In the current environment of a growing talent shortage as boomers retire, there will be situations where an organization will want to retain the skills of employees who are retiring as their special skill sets are hard to replace.
These retirees, if brought back as independent contractors, represent a financial vulnerability for the organization if they’re determined to be ‘employees’ since they are often doing the same job they did before they left the company.
Smaller enterprises often using contractors because they are cash strapped and want to avoid commitments to the fixed overheads that come with employees and are vulnerable both because often the contractors were not brought in for specific projects but rather are doing the jobs of full time employees and because the situation is often not well documented.
Let’s examine some of the financial implications:
The employment status of an individual as an independent contractor can have very real financial advantages for the company but it can have serious liability concerns too. If it is determined that someone you’ve classified as a contractor is an employee in the eyes of the CRA, then the company is liable for the unremitted company portion of EI and CPP contributions along with the employee portion not deducted, plus penalties and interest.
There could also be severe implications for that individual worker since their personal tax returns will be reassessed to disallow any business expenses that they have been deducting related to the contract resulting in them owing taxes, interest and penalties.
It is the relationship as a whole that will determine the employment status.
Unlike most other areas of business that are subject to government interpretation and oversight, there are no hard and fast rules in regulations or law to answer the question of whether an individual is an employee or an independent contractor.
There is no continuum of rules where you can determine where you fall, which means that decisions on the status get made on a case by case basis.
However, there are four tests that CRA applies, and while they are not hard rules, they are documented and published and therefore critical to determining the situation.
Of the four, the first three are the most critical:
Control (who has the right to control the worker’s activities including
remuneration, timing, and methods to be used)
Economic Reality (includes the ownership of tools and does the worker have
risk of profit or loss)
Specific Results (are the services applied to a specific objective or result)Integration (are the services part of the contractor’s business as separate
from the employer’s business)
HR also has a role in monitoring contractors over time.
In some situations workers are determined to be independent contractors initially but circumstances can change with renewals of the contract.
For example, if the contract is extended over several years and the contractor has no other clients and is not actively searching for other clients, their status may well have changed.
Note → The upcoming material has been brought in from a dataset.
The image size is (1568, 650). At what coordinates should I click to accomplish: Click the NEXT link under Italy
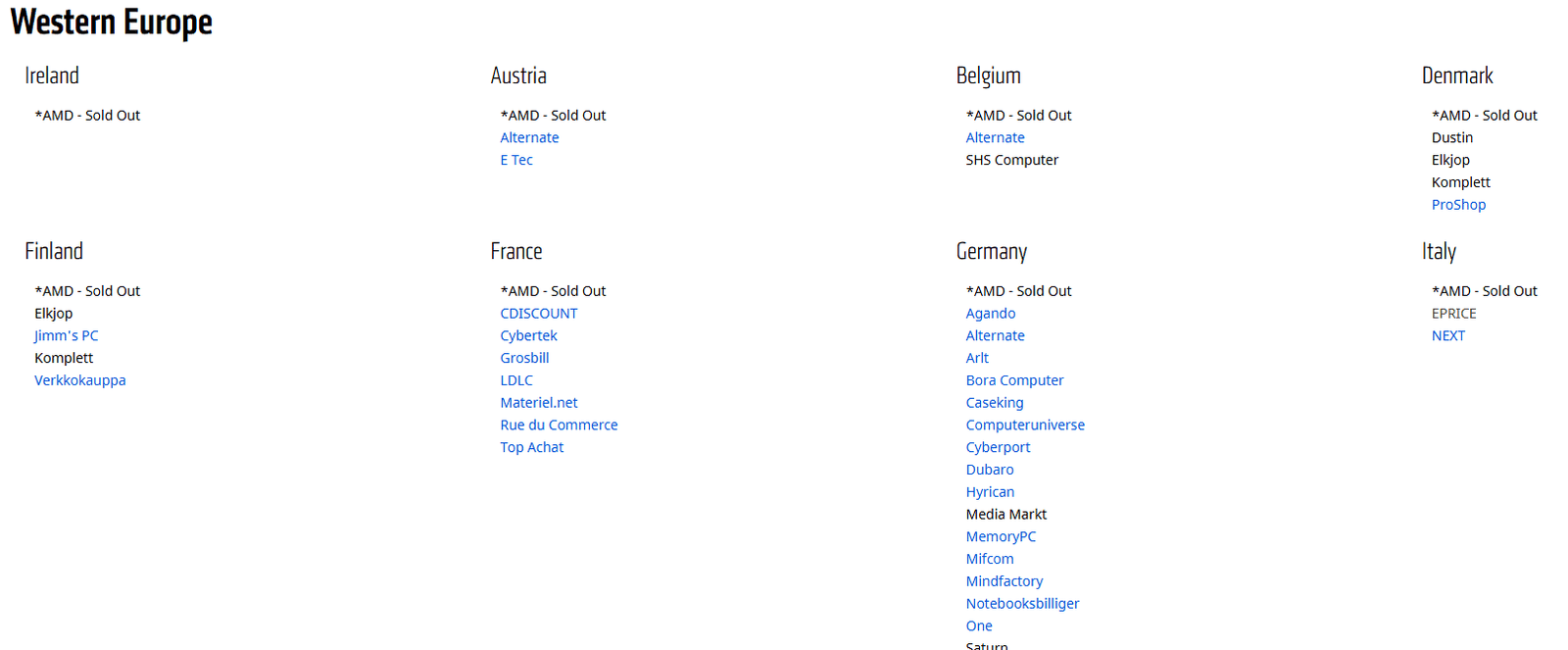(x=1448, y=335)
This is especially true if the renewals are for them to continue doing the same work/projects and it appears that it is becoming less of a project and more of a regular function and position.
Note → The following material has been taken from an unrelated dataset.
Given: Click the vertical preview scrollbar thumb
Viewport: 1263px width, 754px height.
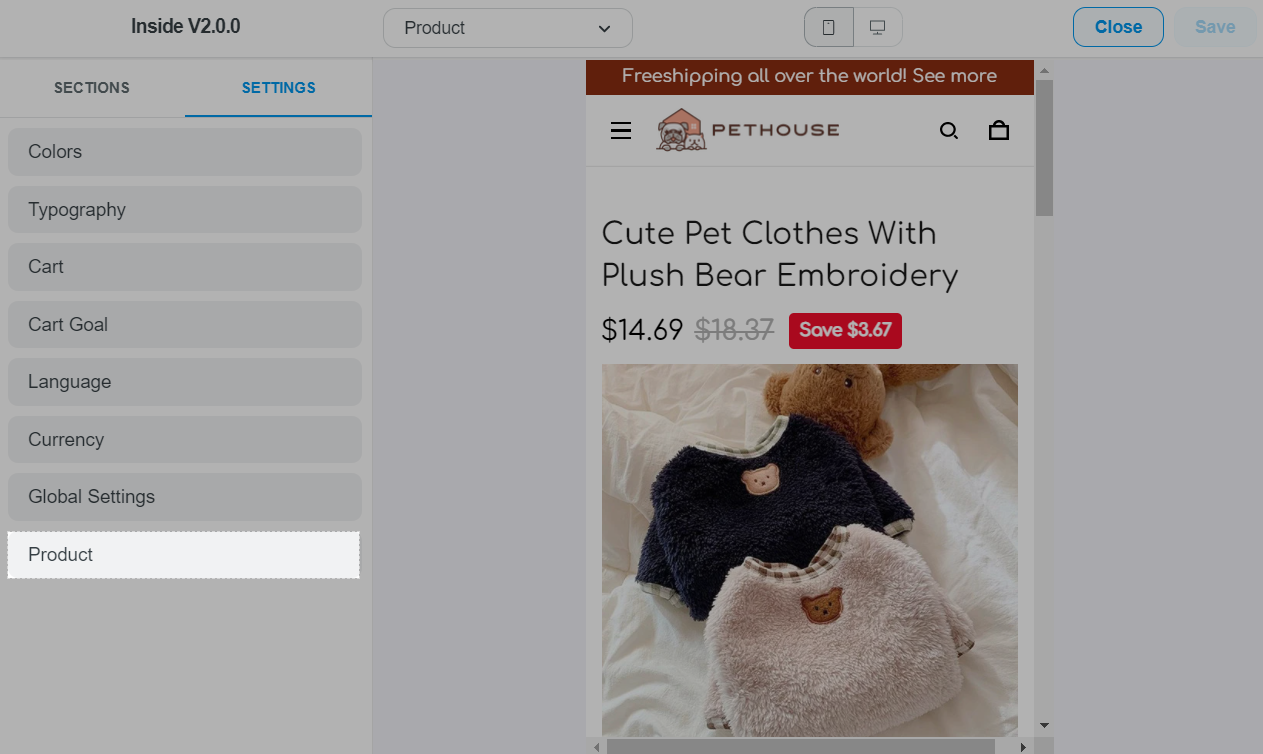Looking at the screenshot, I should [1044, 148].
This can give rise to what is essentially a separate type of employee called a deemed employee or dependent contractor. They are documented as an independent contractor but have enough of the characteristics of an employee to be treated as one for purposes of deducting and paying EI and CPP.
So, to answer the original question, it is essential that the HR professional be fully engaged in decisions on whether or not to use contractors from the start and play an active role in documenting the relationship on an ongoing basis.